[What the task requires]
Edit the items starting at the line containing "Task: Select the RaspberryPi_Pico value label" and ending after the line containing "Viewport: 1185px width, 614px", replacing "help circle icon" with "question mark icon" and keeping everything else the same.

^^^^

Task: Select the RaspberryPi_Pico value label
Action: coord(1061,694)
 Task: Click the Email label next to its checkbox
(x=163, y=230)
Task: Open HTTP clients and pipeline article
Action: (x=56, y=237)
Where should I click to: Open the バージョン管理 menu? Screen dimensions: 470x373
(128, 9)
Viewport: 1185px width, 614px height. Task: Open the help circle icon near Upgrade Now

^^^^

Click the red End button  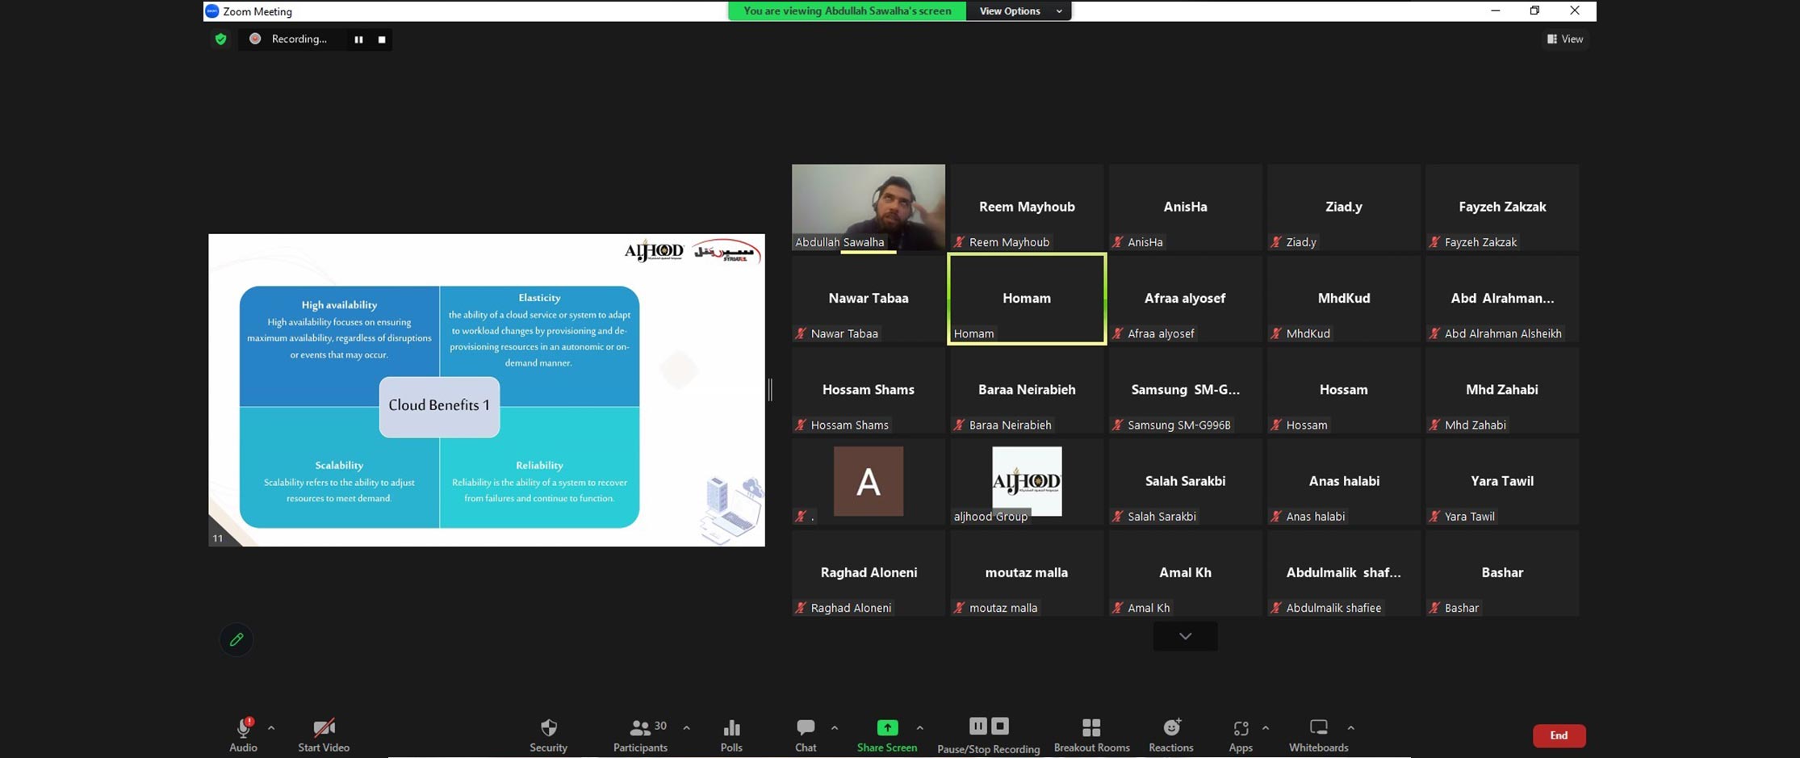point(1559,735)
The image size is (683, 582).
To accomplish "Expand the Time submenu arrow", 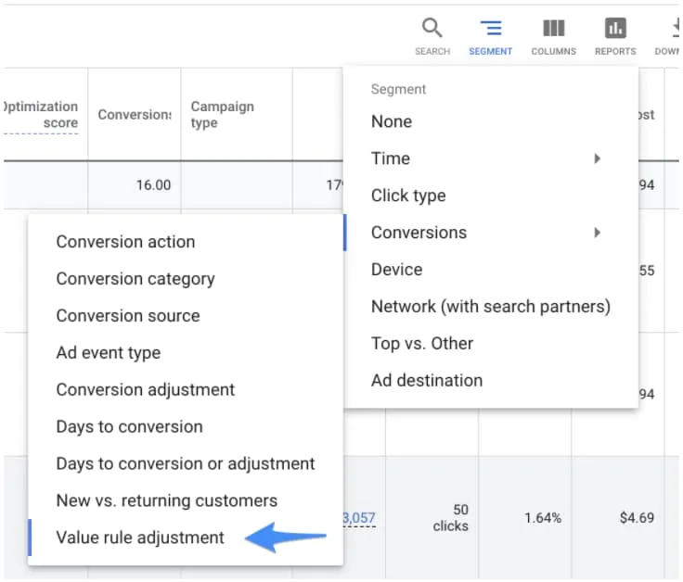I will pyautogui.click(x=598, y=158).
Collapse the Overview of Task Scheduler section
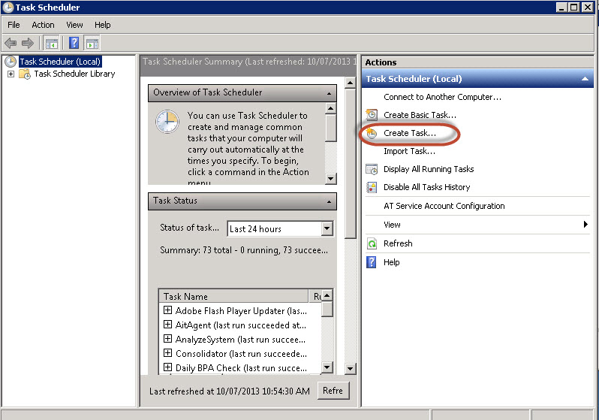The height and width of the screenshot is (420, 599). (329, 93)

^^^^

[Correct answer]
Task: Select the RaspberryPi_Pico value label
Action: coord(1061,694)
 Task: Click the Email label next to its checkbox
(x=163, y=230)
Task: Open HTTP clients and pipeline article
Action: (x=56, y=237)
Where should I click to: Open the バージョン管理 menu? Screen dimensions: 470x373
(128, 9)
Viewport: 1185px width, 614px height. Task: Open the question mark icon near Upgrade Now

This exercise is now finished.